| Il
PROGRAMMA
AGGIUNTIVO
Il Ministero dell'Economia ha riconosciuto nei Patti Territoriali
per l'Occupazione un modello esemplare di gestione dei processi
di sviluppo locale. A differenza di altri strumenti di programmazione
negoziata, i Patti europei hanno infatti pienamente centrato
gli obiettivi loro assegnati, realizzando - entro i termini
prescritti - il programma complessivo degli investimenti finanziati
dai fondi comunitari e nazionali.
Gli eccellenti risultati conseguiti dai Patti Comunitari si
spiegano anche in ragione del ruolo e delle funzioni esercitate
dai Soggetti Intermediari Locali (S.I.L.), che, operando come
autentiche Agenzie Locali di Sviluppo, hanno dimostrato una
straordinaria capacità di programmare e gestire azioni finalizzate
a migliorare il contesto economico e sociale dei territori
di riferimento. Pertanto, negli orientamenti del Ministero
dell'Economia essi rappresentano un'esperienza da rafforzare
ulteriormente, anche in vista della nuova programmazione dei
Fondi Strutturali 2000-2006.
A tale scopo il Ministero dell'Economia ha impostato, sulla
base delle indicazioni del CIPE (Delibera 104/2001), un "Programma
Aggiuntivo " per i 10 Patti europei, a valere sulle risorse
residue, finalizzato a valorizzare e consolidare fino al 31
dicembre 2004 la sperimentazione effettuata.

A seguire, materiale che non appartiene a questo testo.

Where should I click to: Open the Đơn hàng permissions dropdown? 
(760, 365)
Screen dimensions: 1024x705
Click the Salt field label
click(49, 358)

In particolare, gli obiettivi individuati sono i seguenti:
ottimizzare il processo di partenariato tra i vari livelli
di governo (locale, regionale, nazionale e comunitario),
già sperimentato positivamente con il POM, secondo i nuovi
orientamenti previsti dalla Comunicazione della Commissione
Europea sulla "nuova governance europea";
ottimizzare i processi di governance locale, in virtù
del rafforzamento del partenariato istituzionale socio-economico
territoriale e della valorizzazione della funzione di agenzia
di sviluppo locale dei Soggetti Intermediari Locali (S.I.L.);
ottimizzare
i processi di creazione di nuova occupazione, in linea
con i più recenti orientamenti in materia di occupazione,
inclusione sociale e sviluppo sostenibile, fissati dai vertici
dei Capi di stato e di Governo, da quello di Lisbona del 23-24
marzo 2000 sino a quello di Laeken del 14-15 dicembre.
Il Programma Aggiuntivo, ripetendo la struttura e le regole
del POM "Sviluppo locale - Patti Territoriali per l'Occupazione"
e riprendendo le metodologie maturate, sviluppate ed applicate
nell'esperienza concreta di gestione dello stesso programma,
ha l'obiettivo di implementarne i risultati, attraverso azioni
di contenuto innovativo così articolate:
- "azioni di sistema" da realizzare
a livello di ciascun Patto e dirette a consolidare
i risultati raggiunti nei rispettivi ambiti locali;
- "azioni di sistema" da realizzare
a livello sovralocale e volte a diffondere la buona
prassi rappresentata dai PTO, favorendo nel contempo la creazione
di una rete nazionale di Agenzie di Sviluppo.